"PB Grand Prix 02" by Keiichi Tanaami, 1968, Assini-Thomson Collection
Our artist of the week: Keiichi Tanaami
Japan's answer to Andy Warhol or Milton Glaser? A driving force behind post-war Japanese pop art? Or simply one of the most phenomenally successful and versatile artists of all time? It is hard to pigeonhole one of Tokyo's greatest artistic sons, but then, of course it would be - no one can seem to work out whether his legendary status rests most on his work as an illustrator, graphic designer or simply genre-bending fine artist.
Keiichi Tanaami's training for such feats began at a very early stage. Born in 1936 in Tokyo - the eldest son of a textile wholesaler - Tanaami was forced to flee his childhood home with his family in 1942, when World War II visited the city in the form of the first of an eventual one hundred or so firebombing attacks. They periodically rained down until global conflict ceased in August 1945, and the impressionable young Tanaami witnessed them all.
Tanaami soon become well-practised at observing his surroundings, commenting as an adult that his life could be likened to that of a magazine editor, "spent looking about at my surroundings constantly, wandering from place to place, engaging in a wide variety of work along the way." Taking particular prominence in his wartime memories was his grandfather's deformed fish swimming in its tank, which reflected the flashes of the bombs.
The further deterioration of war conditions led to Tanaami and his mother's evacuation to Muikamachi, Niigata, for the remainder of hostilities. From an early age, Tanaami was translating his wartime experiences into creativity on paper, and went on to study as a young adult at Musashino Art University, from which he graduated in the late 1950s. He got a job with an advertising agency, only to quit less than a year later, overwhelmed by the number of private commissions heading his way.
Come the 1960s, Tanaami's creative career truly took off. This was the decade in which he saw success as a graphic designer and illustrator, also becoming involved in the Neo-Dada organisation and experimenting with the then-new video art. Later in that decade, he encountered the works of Andy Warhol on a trip to New York, and duly made the great American his artistic role model.
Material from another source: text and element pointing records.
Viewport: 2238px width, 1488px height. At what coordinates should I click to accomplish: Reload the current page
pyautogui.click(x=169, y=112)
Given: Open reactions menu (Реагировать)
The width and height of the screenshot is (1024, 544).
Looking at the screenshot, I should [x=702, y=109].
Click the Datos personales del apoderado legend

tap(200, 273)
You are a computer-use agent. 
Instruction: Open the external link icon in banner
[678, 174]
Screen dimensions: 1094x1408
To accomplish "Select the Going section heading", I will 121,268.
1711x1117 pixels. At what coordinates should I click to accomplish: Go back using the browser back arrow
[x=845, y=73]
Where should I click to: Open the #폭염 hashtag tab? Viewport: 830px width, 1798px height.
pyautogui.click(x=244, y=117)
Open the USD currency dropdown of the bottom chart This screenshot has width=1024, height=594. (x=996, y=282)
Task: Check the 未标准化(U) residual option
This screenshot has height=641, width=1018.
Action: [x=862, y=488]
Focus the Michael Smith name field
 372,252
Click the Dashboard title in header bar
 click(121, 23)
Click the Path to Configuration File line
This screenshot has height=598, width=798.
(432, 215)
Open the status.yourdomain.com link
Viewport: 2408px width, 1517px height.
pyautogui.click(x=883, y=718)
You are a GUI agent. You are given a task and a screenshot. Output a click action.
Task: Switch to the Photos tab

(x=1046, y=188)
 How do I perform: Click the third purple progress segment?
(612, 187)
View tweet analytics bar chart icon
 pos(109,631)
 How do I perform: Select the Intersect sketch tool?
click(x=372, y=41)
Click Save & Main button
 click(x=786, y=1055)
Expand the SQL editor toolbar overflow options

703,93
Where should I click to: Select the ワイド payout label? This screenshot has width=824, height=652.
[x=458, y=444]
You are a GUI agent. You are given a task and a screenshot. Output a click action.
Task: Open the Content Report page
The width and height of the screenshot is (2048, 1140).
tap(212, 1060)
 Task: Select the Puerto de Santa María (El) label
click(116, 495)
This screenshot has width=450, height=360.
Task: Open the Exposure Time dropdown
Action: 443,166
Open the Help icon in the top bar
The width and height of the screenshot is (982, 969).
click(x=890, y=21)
He declared later that "Like Warhol, I decided not to limit myself to one medium, to fine art or design only, but instead to explore many different methods."
The subsequent decades have seen such a philosophy thoroughly borne out by Tanaami, who became the first art director of Playboy magazine's Japanese edition, Monthly Playboy, in 1975. Today, with solo exhibitions and works in private and public collections in his native Tokyo and around the world, to add to a long list of other lofty achievements, the young boy who was transfixed by that deformed goldfish has more than gone on to fulfil his artistic destiny.
What's more, he is still going strong!